Business, school and youth projects focus of Hitachi Foundation learning partnership

Community-based nonprofit organizations from 11 sites gathered in Tucson in early April for the first of three annual institutes sponsored by the Hitachi Foundation as part of its initiative, Work Skills/Life Skills: Preparing The Next Generation.

Foundation Senior Program Officers Renata Hron Gomez and Susan Jenkins lead the effort. The Heartland Center is acting as one of the foundation´s "learning partners." Work Skills/Life Skills focuses on enabling underserved youth to succeed in their adult personal and work lives by building bridges among youth entrepreneurship programs, school-to-career programs and the business world. The Foundation selected these 11 projects from nearly 200 applicants who responded to the request for proposals in 2000. The initiative is designed to deepen one of the strands of the Foundation's Global Corporate Citizenship five-year strategy launched in 1999. A related initiative—Making Work Work: Boosting Retention and Advancement of Low-Wage Workers—will begin later this year.
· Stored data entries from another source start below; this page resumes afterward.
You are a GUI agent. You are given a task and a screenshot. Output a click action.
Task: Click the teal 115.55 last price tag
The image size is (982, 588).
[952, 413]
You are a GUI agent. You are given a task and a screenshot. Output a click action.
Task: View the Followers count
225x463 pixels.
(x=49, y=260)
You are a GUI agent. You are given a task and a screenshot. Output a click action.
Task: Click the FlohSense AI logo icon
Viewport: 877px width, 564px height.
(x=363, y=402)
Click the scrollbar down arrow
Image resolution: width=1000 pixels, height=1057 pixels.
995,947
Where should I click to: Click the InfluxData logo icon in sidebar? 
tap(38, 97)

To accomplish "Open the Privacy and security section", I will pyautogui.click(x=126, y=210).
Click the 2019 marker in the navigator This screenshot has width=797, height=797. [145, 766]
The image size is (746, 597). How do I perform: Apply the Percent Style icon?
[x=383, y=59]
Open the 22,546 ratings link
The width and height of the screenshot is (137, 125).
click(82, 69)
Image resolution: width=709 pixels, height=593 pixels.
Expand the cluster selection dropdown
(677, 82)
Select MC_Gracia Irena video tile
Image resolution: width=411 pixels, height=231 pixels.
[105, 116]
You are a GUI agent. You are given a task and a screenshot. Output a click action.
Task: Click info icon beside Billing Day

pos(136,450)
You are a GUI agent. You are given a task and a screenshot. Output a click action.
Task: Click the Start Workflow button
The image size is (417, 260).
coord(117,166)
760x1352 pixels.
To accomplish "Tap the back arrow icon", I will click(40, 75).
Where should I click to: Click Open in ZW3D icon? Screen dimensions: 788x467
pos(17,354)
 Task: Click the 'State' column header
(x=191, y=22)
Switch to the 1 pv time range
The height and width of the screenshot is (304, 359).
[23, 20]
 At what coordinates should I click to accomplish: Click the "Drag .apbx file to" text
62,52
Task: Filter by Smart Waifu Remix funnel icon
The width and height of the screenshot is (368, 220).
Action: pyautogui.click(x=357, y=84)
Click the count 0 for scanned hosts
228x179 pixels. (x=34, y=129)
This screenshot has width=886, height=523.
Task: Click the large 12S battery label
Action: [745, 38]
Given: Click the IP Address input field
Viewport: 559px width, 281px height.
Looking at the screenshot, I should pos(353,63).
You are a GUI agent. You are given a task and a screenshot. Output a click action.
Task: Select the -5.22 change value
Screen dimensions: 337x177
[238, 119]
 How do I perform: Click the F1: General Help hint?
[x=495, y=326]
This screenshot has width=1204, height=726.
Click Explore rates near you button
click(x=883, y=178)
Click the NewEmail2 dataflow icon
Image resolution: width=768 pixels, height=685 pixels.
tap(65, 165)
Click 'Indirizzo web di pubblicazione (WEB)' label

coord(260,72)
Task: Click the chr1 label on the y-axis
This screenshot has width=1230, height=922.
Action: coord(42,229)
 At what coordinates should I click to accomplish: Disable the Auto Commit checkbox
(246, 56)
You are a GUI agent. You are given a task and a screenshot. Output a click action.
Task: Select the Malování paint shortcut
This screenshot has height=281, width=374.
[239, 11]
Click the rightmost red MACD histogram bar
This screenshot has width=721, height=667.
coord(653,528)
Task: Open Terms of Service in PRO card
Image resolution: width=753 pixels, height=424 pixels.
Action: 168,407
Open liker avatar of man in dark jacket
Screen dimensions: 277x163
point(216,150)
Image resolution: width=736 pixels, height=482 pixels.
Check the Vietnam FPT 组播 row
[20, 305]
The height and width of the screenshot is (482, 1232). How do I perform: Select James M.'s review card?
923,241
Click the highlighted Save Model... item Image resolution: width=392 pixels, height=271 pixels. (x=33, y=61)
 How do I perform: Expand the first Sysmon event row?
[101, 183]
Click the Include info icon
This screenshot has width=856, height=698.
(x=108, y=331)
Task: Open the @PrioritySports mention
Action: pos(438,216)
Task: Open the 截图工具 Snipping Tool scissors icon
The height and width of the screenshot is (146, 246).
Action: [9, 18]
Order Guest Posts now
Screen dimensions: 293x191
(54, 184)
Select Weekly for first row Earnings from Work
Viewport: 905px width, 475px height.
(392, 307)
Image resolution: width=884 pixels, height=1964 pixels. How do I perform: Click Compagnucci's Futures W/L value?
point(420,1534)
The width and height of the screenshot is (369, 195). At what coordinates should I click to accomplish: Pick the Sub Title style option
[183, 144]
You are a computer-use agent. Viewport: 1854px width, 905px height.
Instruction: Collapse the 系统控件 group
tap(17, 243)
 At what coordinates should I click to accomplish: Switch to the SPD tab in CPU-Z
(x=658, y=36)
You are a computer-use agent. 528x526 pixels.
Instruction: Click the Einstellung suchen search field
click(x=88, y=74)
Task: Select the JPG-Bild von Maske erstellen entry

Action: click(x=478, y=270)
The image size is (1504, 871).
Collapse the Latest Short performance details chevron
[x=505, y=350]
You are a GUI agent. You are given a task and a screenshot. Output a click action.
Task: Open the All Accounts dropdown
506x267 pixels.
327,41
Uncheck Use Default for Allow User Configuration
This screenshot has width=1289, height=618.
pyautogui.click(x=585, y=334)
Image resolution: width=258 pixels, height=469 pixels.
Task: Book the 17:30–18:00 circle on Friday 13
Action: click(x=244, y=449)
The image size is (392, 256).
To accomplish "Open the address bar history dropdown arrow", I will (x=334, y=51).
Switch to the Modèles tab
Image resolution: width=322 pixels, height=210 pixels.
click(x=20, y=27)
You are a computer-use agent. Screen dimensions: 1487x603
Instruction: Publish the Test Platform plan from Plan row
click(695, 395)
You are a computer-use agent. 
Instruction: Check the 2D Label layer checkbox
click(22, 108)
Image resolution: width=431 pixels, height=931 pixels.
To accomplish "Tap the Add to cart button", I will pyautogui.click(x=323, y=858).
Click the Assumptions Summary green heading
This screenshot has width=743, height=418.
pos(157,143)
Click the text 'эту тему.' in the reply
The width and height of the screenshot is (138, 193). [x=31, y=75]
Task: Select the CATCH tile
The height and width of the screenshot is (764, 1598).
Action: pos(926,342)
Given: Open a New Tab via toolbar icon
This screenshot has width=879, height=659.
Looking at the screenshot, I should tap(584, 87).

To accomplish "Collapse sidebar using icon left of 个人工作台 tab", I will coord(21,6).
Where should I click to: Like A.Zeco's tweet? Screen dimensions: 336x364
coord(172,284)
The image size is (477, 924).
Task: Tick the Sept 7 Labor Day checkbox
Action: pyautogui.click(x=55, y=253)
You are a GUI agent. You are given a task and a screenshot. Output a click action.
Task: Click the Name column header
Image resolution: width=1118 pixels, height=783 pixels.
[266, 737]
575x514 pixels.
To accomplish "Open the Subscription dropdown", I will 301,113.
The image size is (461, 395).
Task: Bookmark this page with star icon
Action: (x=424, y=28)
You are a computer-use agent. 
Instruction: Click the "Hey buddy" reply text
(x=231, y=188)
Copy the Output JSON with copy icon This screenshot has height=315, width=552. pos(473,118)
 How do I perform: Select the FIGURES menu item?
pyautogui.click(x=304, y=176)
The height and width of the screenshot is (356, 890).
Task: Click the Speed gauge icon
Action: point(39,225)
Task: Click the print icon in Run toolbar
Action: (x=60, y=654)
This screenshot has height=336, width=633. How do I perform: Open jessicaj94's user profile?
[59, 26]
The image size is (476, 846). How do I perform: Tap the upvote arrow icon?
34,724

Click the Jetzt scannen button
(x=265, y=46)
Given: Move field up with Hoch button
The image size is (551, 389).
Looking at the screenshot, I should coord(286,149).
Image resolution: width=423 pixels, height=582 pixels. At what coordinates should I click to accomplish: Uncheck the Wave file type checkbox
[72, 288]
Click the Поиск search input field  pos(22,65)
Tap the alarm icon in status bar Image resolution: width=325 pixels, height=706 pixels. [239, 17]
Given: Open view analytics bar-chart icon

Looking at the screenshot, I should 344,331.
" This initiative provides a glimpse into the options entrepreneurial activities offer to underserved youth, how business and community goals mesh, how youth development through entrepreneurship programs can serve as a mechanism to broaden school reform, and how disengaged youth can become more engaged in their communities through these processes."

Barbara Dyer, The Hitachi Foundation´s president and CEO

The Hitachi Foundation, based in Washington, DC, develops program initiatives and supports groups of organizations that have goals in common within the focus of each initiative. RFPs define the goals and objectives for initiatives, which are multi-year. The foundation´s grant-making strategy is aimed at enhancing opportunity and quality of life for underserved people. The foundation´s special niche explores the role of business in achieving these societal goals.

According to Barbara Dyer, The Hitachi Foundation´s president and CEO, "We seed business-community partnerships that, in the aggregate, begin to reveal a new social compact. Business and community organizations have an equal stake in achieving results; they share the risk and the rewards and support the places and spaces where ideas and action can flourish. We fund projects that change lives, produce the ideas that challenge the status quo and prove that a better society is within reach."

In the Work Skills/Life Skills initiative, The Hitachi Foundation hopes to address several questions:

How does youth entrepreneurship affect the work-life choices of underserved youth?

How do we bring businesses, schools and non-profits together in ways that expand and promote the success of underserved youth?

What are the tools and skills needed by the partners to develop successful and sustainable programs?

How does the Work Skills/Life Skills initiative add to learning and action in the larger field?

How does this add to the synergies among the (other) program areas of the foundation?

The projects are located in Arizona, California, Connecticut, Florida, Illinois, Kansas, Kentucky, Massachusetts, Nebraska, South Carolina and South Dakota.

"This initiative offers us the opportunity to design learning opportunities for underachieving students which will have a sustainable impact on their future education," said Pete Tuana, principal of Fremont Union High School, Sunnyvale, California.

At the Tucson meeting, teams from each of the 11 projects traded information about their project activities, focused on evaluation and strengthening business partnerships, and considered how to apply the ideas and tools gained in Tucson to advance their work back home.

"I gained many things from the Tuscon convening," said Gedaliz Maldonado of Southend Community Service. "I made friends, met possible partners, learned about opportunities to meet and shadow other programs and to learn from and to teach other initiatives."

The Heartland Center´s role includes agenda development for these annual institutes, plus helping the 11 projects maintain connections throughout the year. Other learning partners include the Heller Graduate School at Brandies University and the Ray Marshall Center for the Study of Human Resources at the University of Texas at Austin.

The Hitachi Foundation is a nonprofit, philanthropic organization incorporated in the District of Columbia in 1985 with an endowment from Hitachi, Ltd. in Tokyo. The Foundation was established to promote social responsibility through effective participation in global society.